Entries on target coordinates
## start

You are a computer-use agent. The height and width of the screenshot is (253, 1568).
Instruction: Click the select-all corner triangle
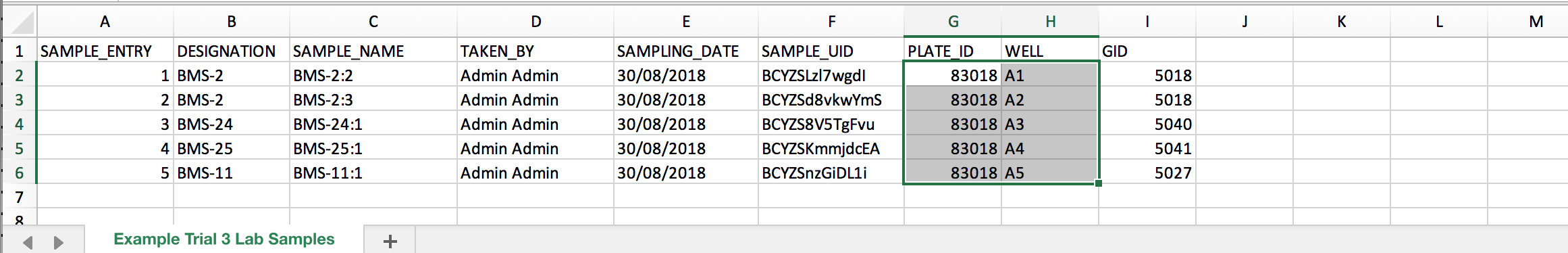pos(22,23)
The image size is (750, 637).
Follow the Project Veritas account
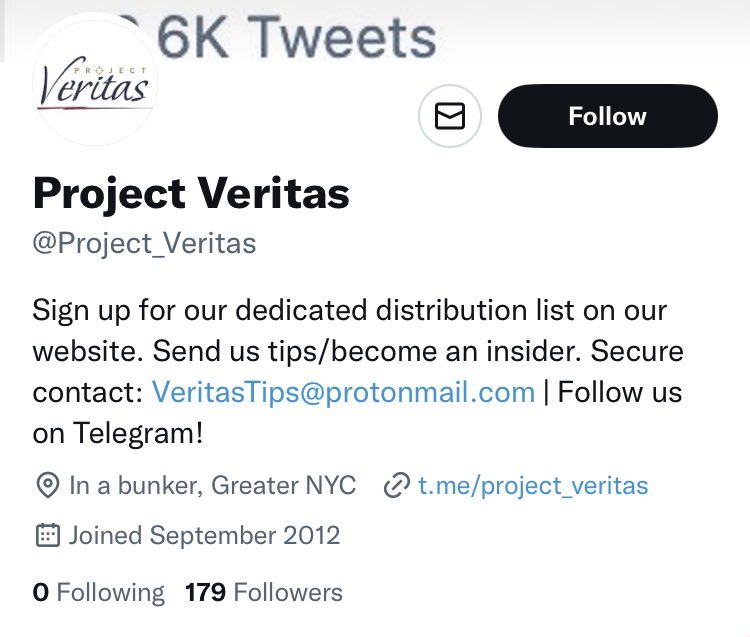pyautogui.click(x=607, y=116)
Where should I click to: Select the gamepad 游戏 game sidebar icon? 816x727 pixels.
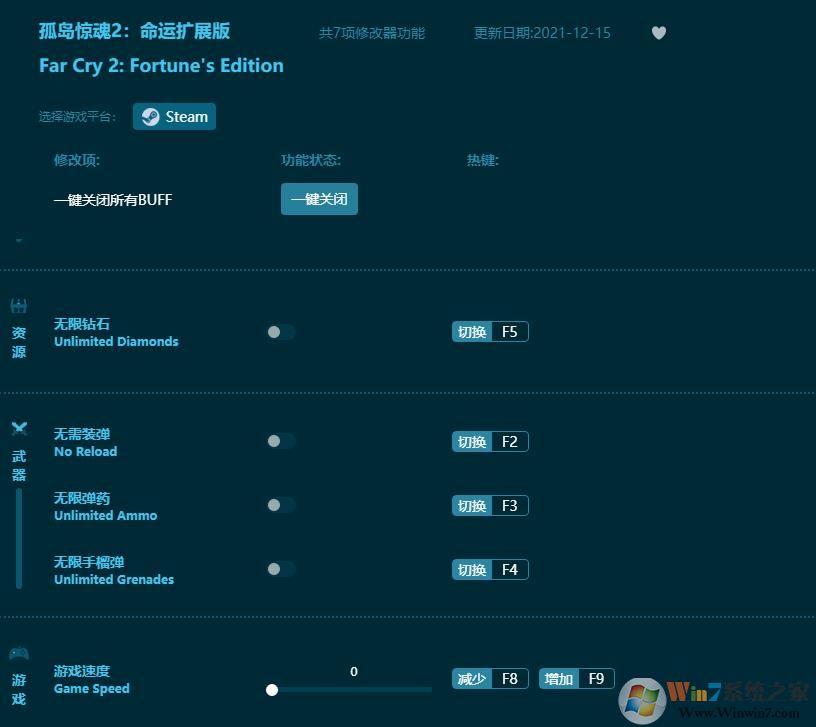coord(18,656)
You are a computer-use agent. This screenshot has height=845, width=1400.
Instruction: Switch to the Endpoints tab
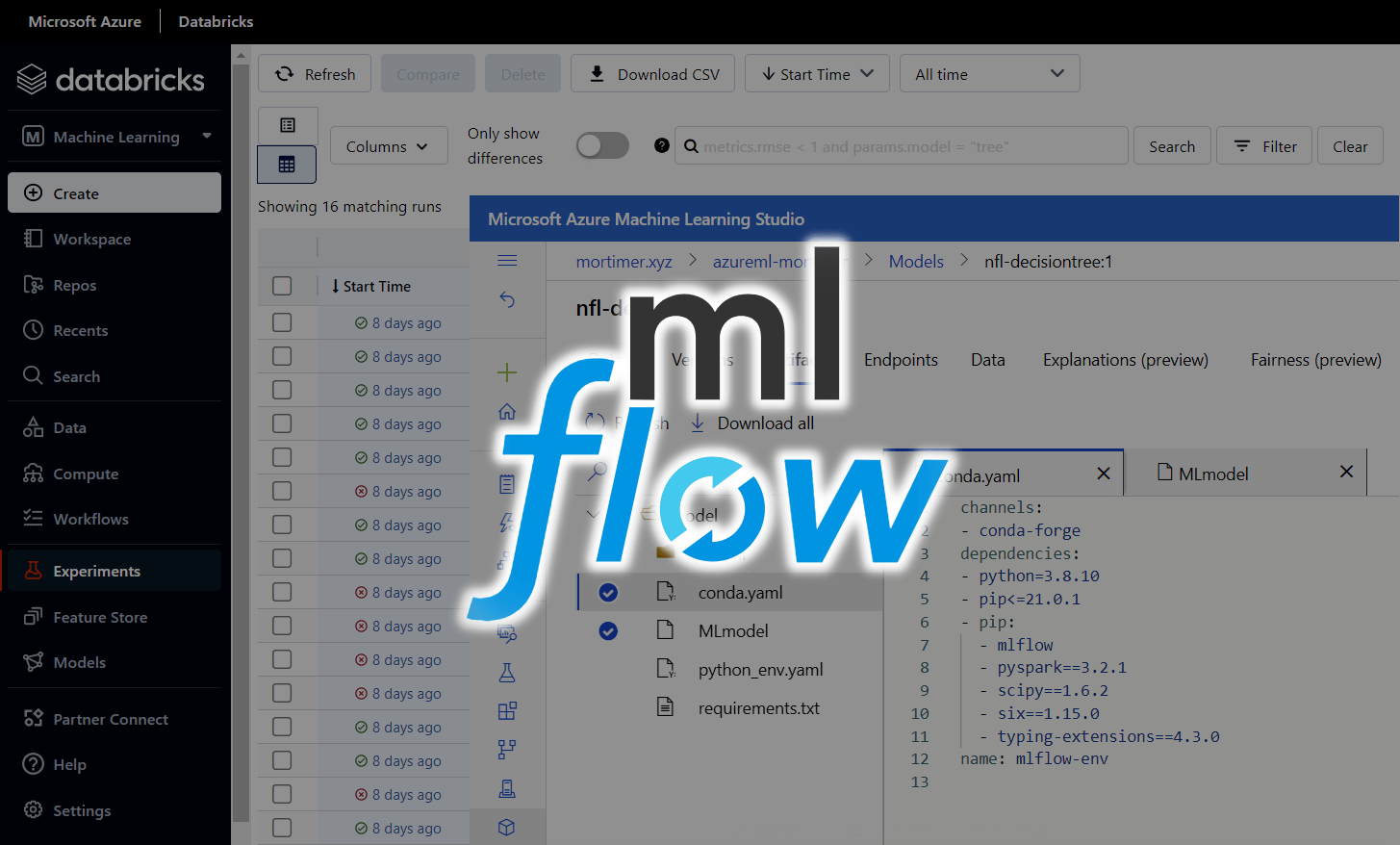coord(901,360)
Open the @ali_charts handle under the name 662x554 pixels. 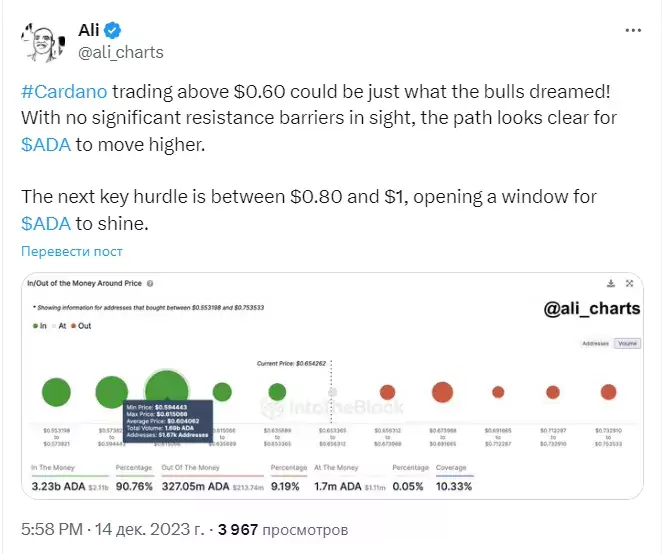click(x=121, y=52)
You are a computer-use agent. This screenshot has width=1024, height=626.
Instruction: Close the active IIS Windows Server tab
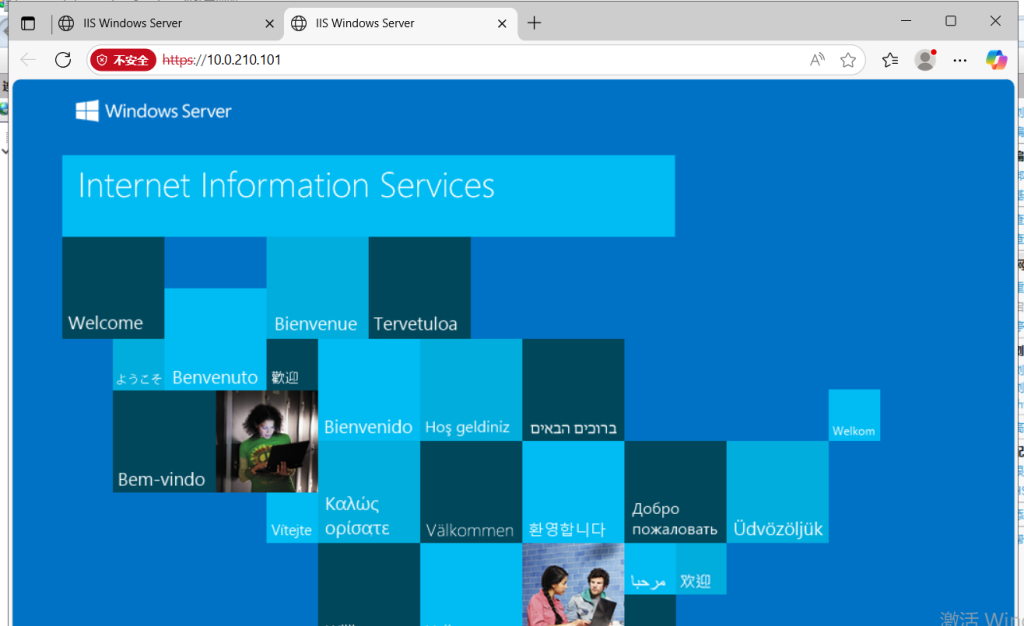[501, 23]
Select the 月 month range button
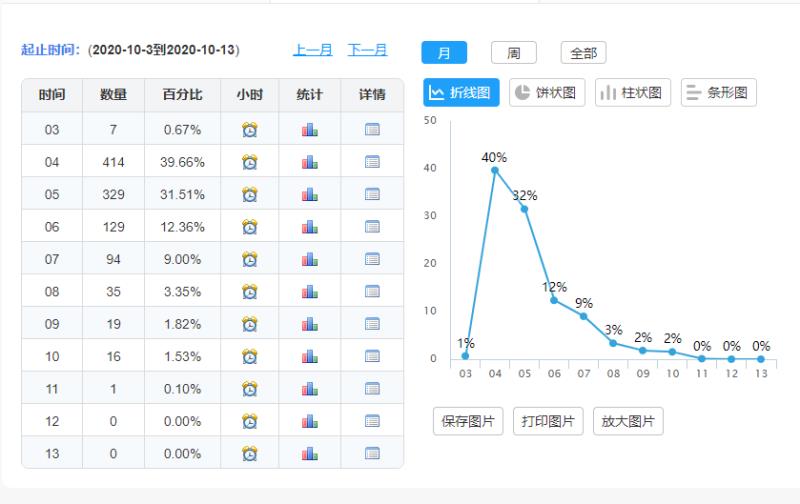 tap(444, 52)
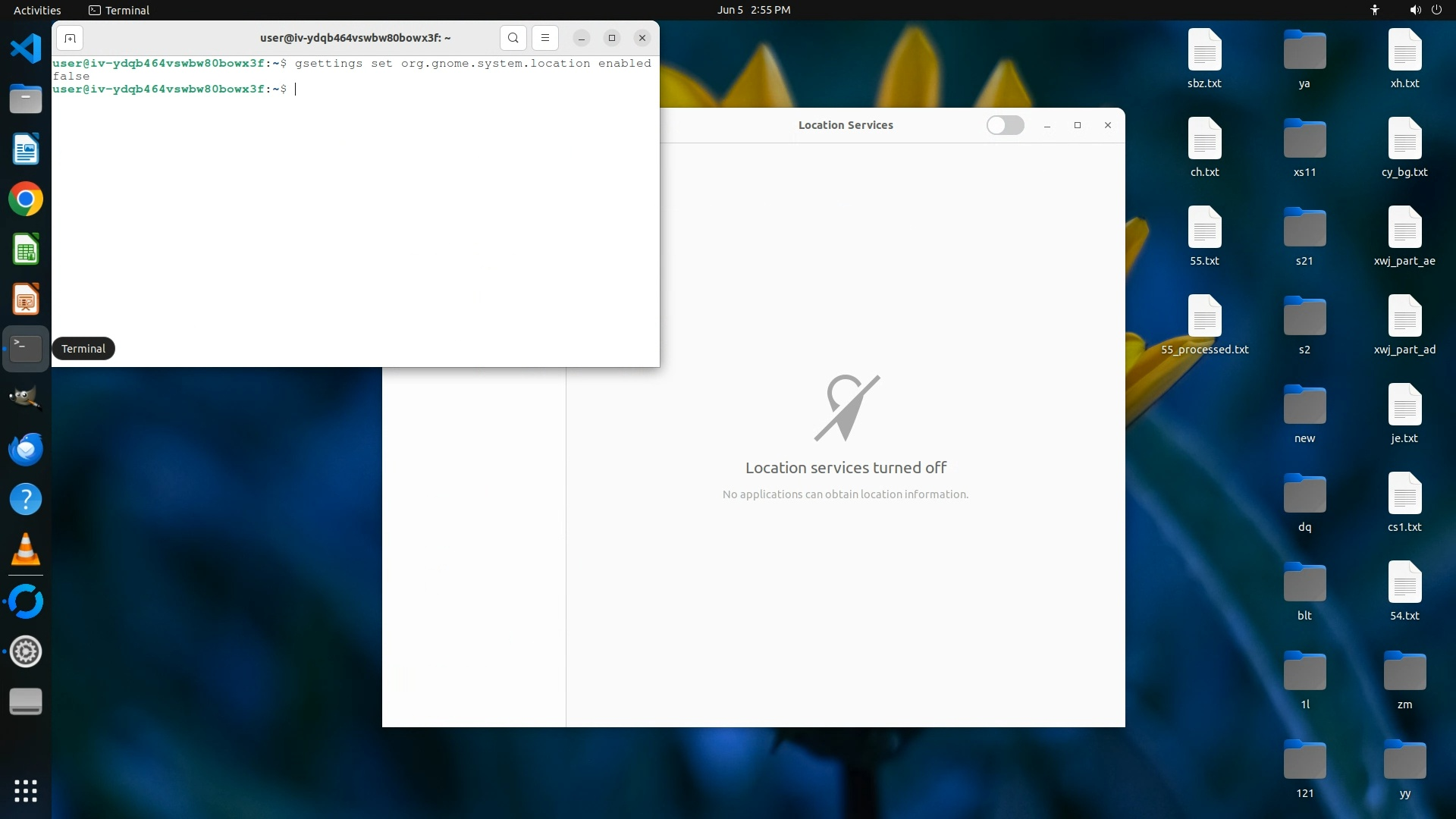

## end

Required task: Could you copy the entries word for word, from the line that contains "has width=1024, height=626." through the end of the entries, both ends included? Leave the pictures out of your copy.

Exercise output:
You are a computer-use agent. This screenshot has width=1024, height=626.
Instruction: Close the active IIS Windows Server tab
[501, 23]
Select the 月 month range button
 tap(444, 52)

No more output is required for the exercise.